The answer should contain only the lines from the beginning of the entries through the line that holds "Click the blue question mark Ajuda icon", given again exactly, with no pictures.

********************

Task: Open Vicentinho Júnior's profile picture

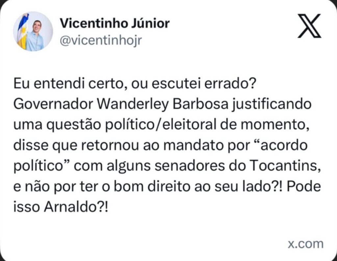Action: [x=33, y=31]
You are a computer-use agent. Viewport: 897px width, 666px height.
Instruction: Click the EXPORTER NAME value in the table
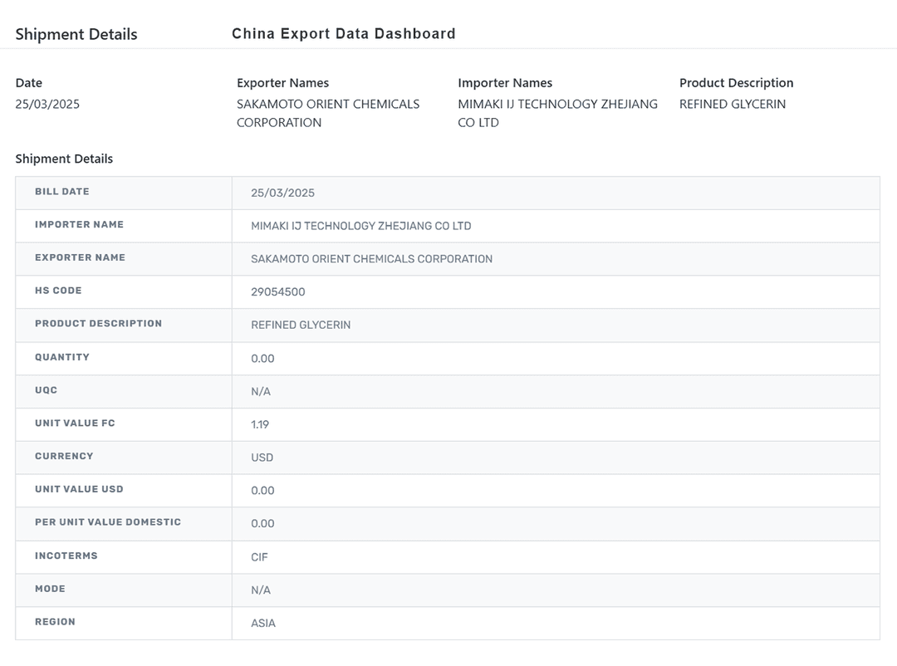tap(371, 259)
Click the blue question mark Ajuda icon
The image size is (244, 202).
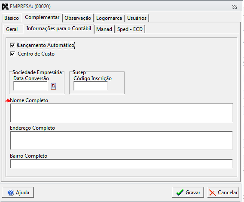pos(11,193)
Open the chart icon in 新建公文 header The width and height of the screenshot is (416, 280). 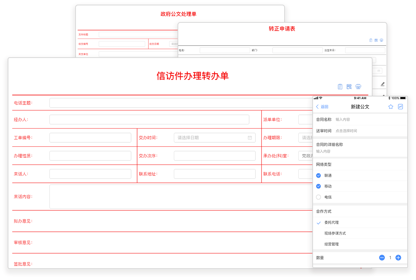pyautogui.click(x=401, y=107)
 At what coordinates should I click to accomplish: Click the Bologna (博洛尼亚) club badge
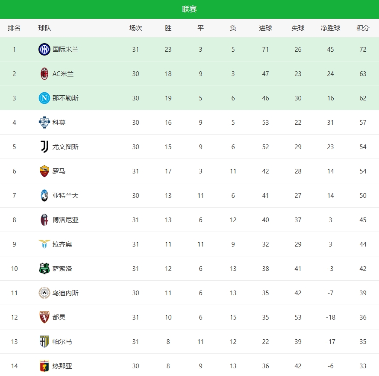click(44, 220)
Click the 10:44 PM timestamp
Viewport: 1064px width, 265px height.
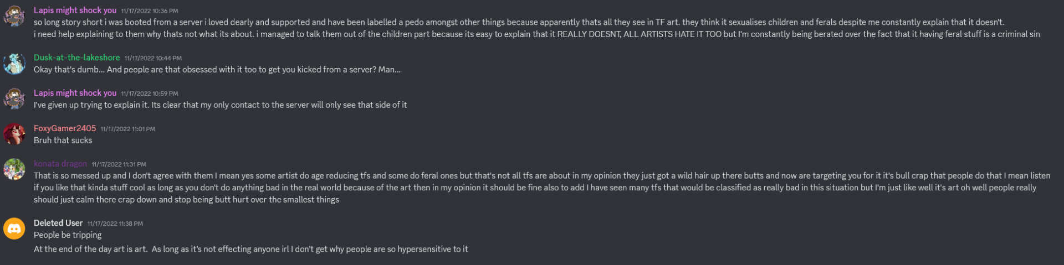click(153, 58)
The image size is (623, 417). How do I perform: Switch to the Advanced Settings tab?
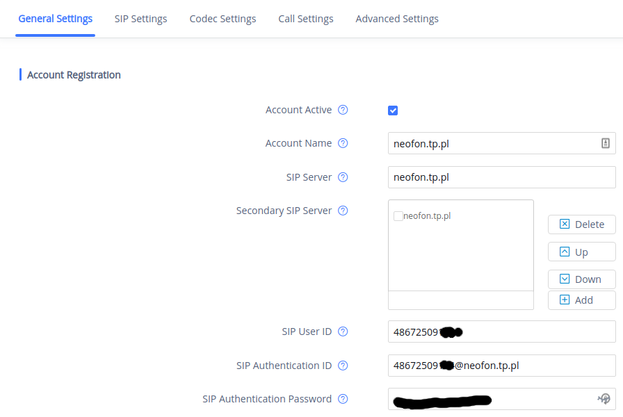pos(397,19)
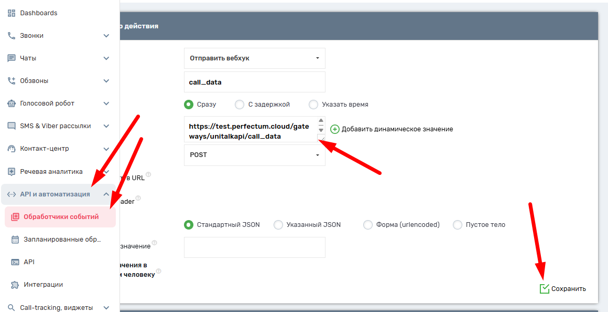The image size is (608, 312).
Task: Choose the Указанный JSON body option
Action: 278,225
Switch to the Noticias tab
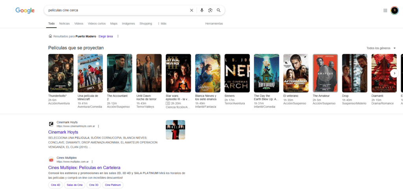The image size is (403, 193). click(x=64, y=24)
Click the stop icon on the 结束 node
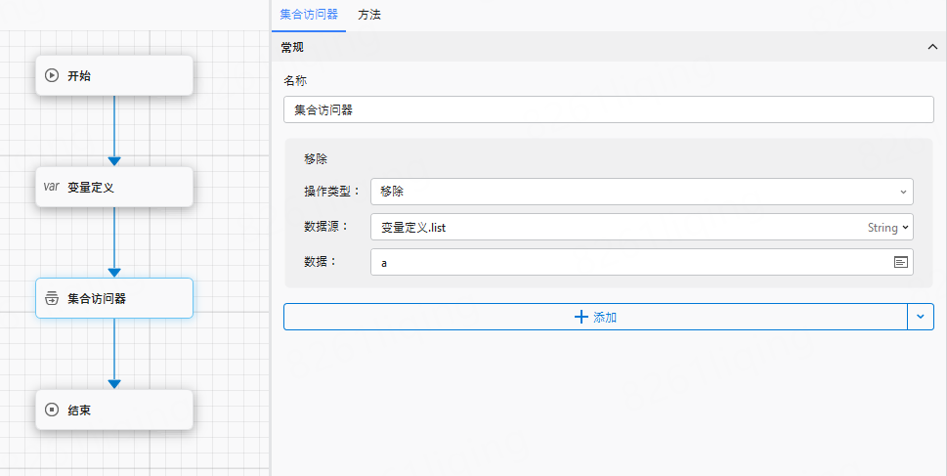Viewport: 947px width, 476px height. pyautogui.click(x=53, y=411)
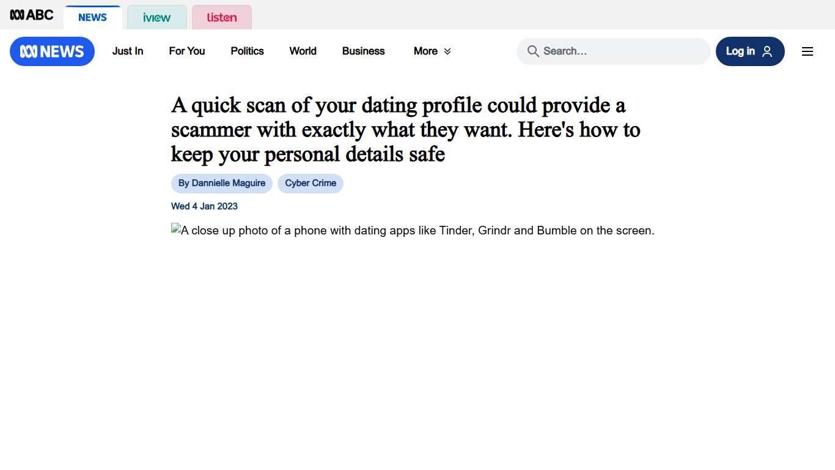Click the article headline about dating profile scams
This screenshot has height=470, width=835.
pos(405,130)
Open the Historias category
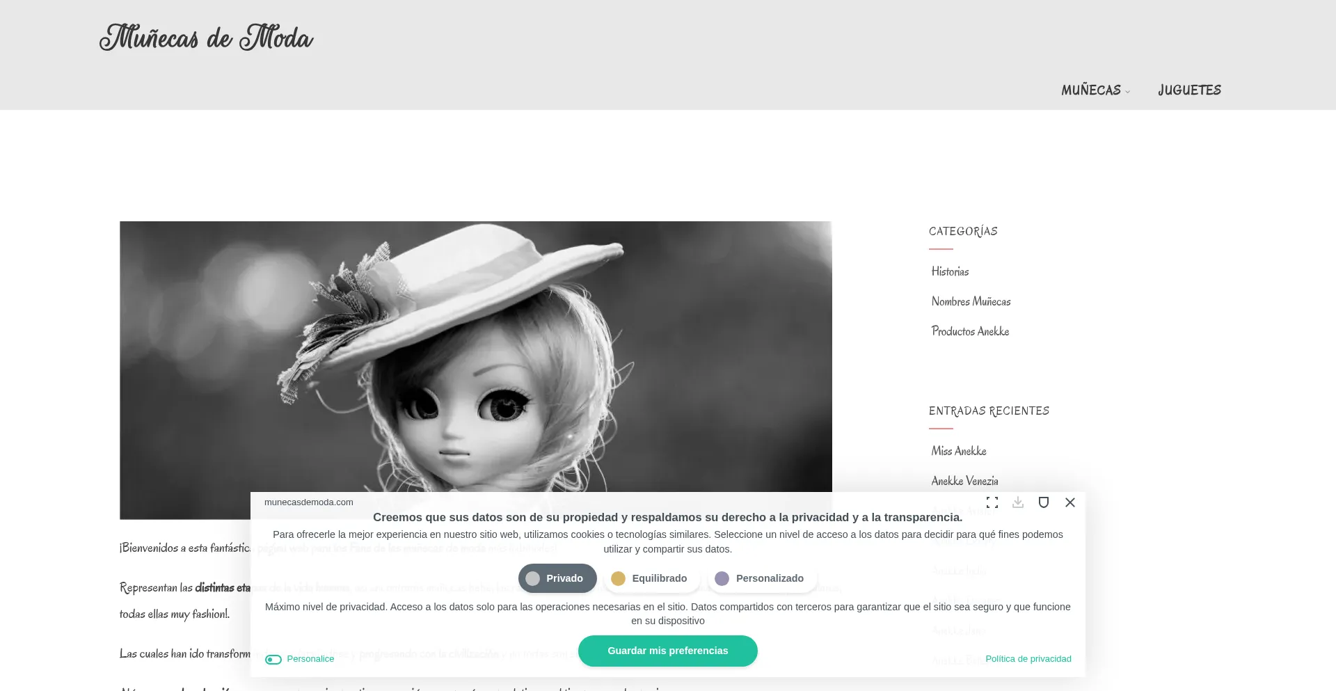 point(950,271)
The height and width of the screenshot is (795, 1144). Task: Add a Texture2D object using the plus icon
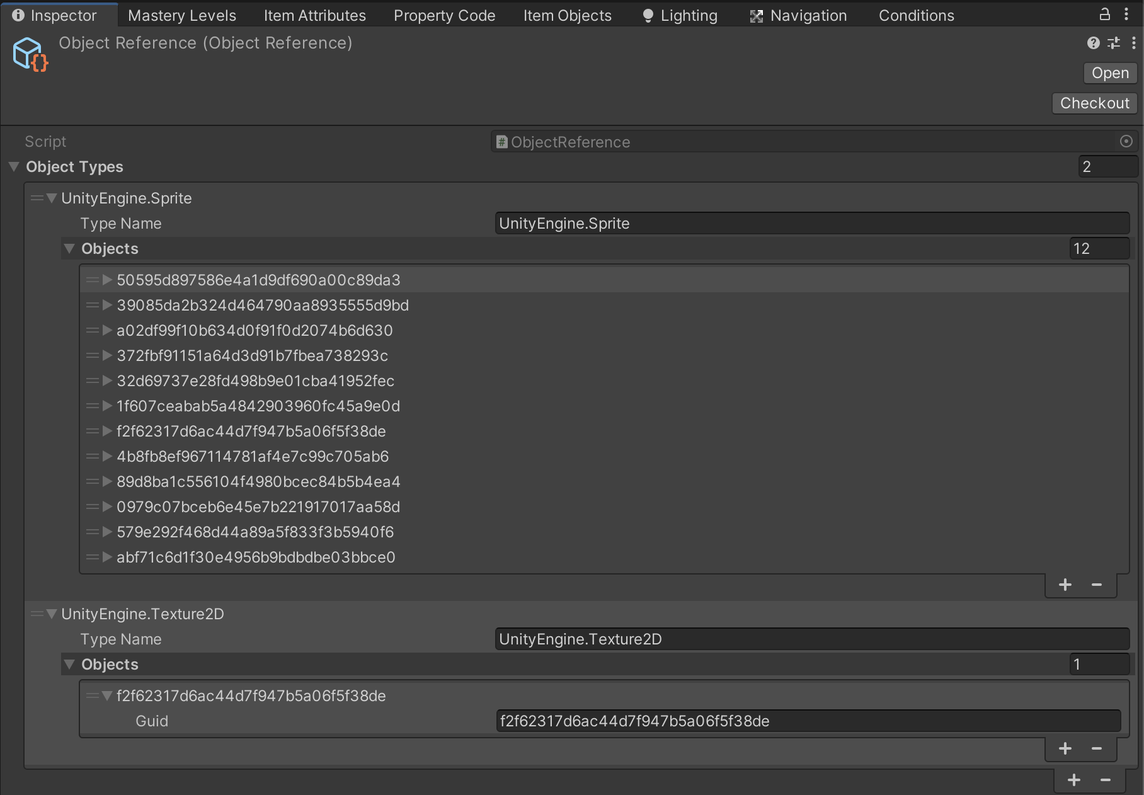pos(1065,749)
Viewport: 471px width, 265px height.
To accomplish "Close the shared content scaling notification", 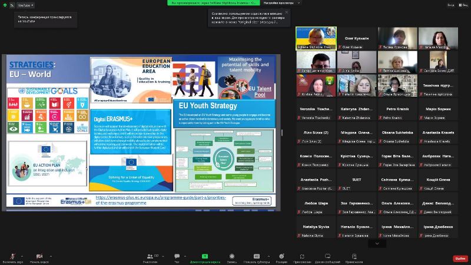I will tap(287, 12).
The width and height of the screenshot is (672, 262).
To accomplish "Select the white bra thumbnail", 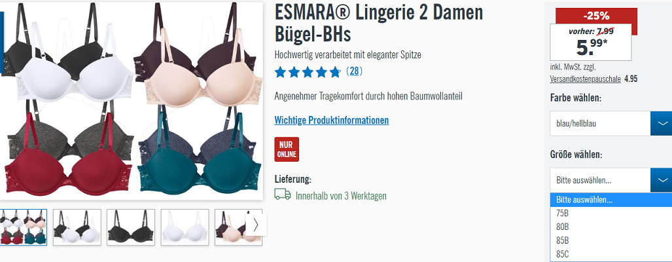I will coord(185,227).
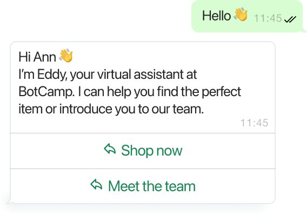
Task: Click the waving hand emoji after Hi Ann
Action: click(66, 56)
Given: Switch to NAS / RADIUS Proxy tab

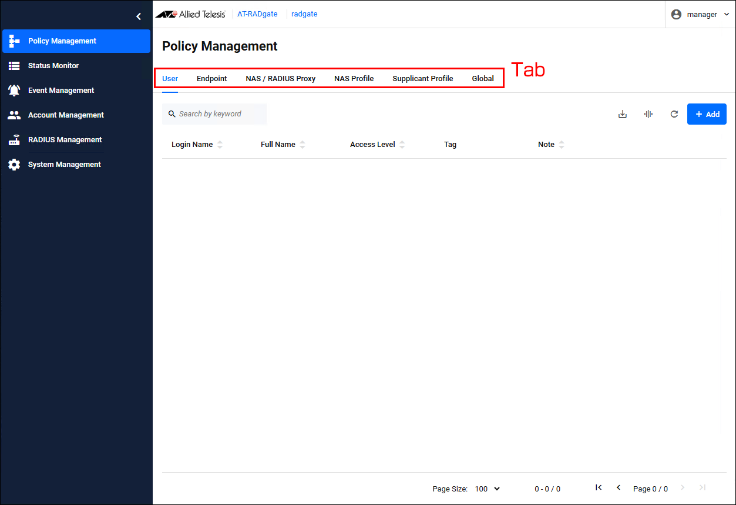Looking at the screenshot, I should point(280,79).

********************

▶ Task response
Task: Open Vicentinho Júnior's profile picture

Action: [x=33, y=31]
You are a computer-use agent. Viewport: 897px width, 666px height.
Instruction: Click the EXPORTER NAME value in the table
tap(371, 259)
Click the blue question mark Ajuda icon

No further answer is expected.